To make the larger AFM work on my engine, I removed the 5MGE AFM's traceboard and replaced it with the one from my 22RTE. I had a couple of reasons for doing it this way: the 5MGE AFM puts out a signal that is the inverse of the 22RTE AFM's signal (greater-to-smaller voltage instead of smaller-to-greater voltage), and I had been told that the 22RTE AFM signal was non-linear, and had a "hump" in it to accommodate boost. I don't know if the last point is true, but the traceboard swap worked fine for me, and my air/fuel ratios (and performance) have been very good. This is the "crude" method of doing this swap. Someone one the Old Celica Club mailing list did some research and has come up with a more sophisticated method of performing this modification, which I list here. Please don't ask me questions about his method; if you use it, you're on your own ;-)

Once you've swapped over the internal electronics, you have the matter of plumbing up the new AFM to the old system. Here's where I found the pilfered 5MGE hoses to be helpful. I literally stuffed the old hose into the new hose and sealed with a clamp and some silicone sealant. Not good enough for NASA, but it worked OK on the street.

A few interesting notes: The 22RTE AFM's traceboard was designed to provide a signal to the ECU to fire four (4) 295 cc/min injectors at 6 psi of boost, for a total load of 1180 cc/min (@100% duty cycle). The 5MGE AFM was designed to provide a signal to the ECU to fire six (6) 195 cc/min injectors, normally aspirated, for a total load of 1170 cc/min (@100% duty cycle). In other words, these two AFM's are each designed for virtually identical fuel volumes, so it's interesting to me that Toyota spec'd the smaller AFM for the 22RTE.

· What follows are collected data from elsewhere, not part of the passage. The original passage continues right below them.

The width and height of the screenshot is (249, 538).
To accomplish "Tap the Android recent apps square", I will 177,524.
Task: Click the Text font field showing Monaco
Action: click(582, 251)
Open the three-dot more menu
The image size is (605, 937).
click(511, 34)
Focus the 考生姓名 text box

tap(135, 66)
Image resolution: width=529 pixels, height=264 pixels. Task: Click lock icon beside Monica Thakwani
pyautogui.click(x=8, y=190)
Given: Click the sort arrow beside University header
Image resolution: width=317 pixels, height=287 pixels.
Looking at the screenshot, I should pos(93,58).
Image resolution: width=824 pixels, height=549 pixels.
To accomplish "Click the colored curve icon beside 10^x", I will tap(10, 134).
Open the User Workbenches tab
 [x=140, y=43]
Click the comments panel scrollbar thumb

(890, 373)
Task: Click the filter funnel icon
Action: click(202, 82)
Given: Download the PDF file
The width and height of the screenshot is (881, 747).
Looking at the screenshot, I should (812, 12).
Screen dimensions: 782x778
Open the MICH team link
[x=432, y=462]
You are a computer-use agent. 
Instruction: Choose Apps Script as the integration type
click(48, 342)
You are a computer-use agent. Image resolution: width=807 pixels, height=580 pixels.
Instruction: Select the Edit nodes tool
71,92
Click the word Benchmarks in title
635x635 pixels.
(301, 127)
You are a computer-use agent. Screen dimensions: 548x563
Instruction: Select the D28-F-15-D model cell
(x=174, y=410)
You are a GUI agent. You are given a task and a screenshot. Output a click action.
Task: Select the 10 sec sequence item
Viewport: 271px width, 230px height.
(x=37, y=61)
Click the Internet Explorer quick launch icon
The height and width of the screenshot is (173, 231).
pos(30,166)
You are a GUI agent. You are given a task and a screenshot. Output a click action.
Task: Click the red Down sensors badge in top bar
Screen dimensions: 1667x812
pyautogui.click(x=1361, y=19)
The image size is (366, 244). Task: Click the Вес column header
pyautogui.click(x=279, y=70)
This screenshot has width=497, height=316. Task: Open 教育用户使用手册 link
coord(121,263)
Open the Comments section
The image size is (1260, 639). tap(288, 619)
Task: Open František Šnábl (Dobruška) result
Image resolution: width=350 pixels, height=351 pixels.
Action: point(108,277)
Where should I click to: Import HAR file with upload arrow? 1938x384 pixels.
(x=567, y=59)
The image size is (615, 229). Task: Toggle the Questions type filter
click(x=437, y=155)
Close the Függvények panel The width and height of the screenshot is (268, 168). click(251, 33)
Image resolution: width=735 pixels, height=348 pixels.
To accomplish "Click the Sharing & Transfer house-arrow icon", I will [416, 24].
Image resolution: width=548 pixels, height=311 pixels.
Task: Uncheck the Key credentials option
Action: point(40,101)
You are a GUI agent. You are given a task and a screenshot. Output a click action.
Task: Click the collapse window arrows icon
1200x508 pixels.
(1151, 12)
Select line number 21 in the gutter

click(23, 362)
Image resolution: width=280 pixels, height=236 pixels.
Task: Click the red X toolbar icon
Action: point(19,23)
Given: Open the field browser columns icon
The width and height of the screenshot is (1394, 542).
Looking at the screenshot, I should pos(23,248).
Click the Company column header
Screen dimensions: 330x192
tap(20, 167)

One of the historic problems with the 22RTE is that, as you increase boost, you raise the likelihood of hitting fuel cut with the stock ECU. Because the 22RTE ECU is such a crude device, it uses only two parameters to determine fuel cut: injector pulse width and throttle plate angle. If injector pulse width is too great, and throttle angle increases too suddenly, you will trigger fuel cut. One of the tricks that I discovered for fooling the stock ECU is to fit much larger injectors and tighten the tension on the AFM's spring. This has the effect of allowing you to deliver more fuel in less time, at greater boost, without triggering fuel cut. By using the larger AFM, you can let in more air for a given AFM vane-angle than you can with the smaller AFM, which makes this trick work. However, and this is important, tightening down that spring also limits the amount of air coming in, so you have to strike a balance between injector size and spring tension. I've been running 470 cc/min injectors and fairly high spring tension, and I believe that 420 cc/min injectors and less spring tension would be better. If you didn't have to concern yourself with fuel cut, you could run even smaller injectors and take further advantage of the bigger AFM. As I said, it's something of a balancing act to get this right.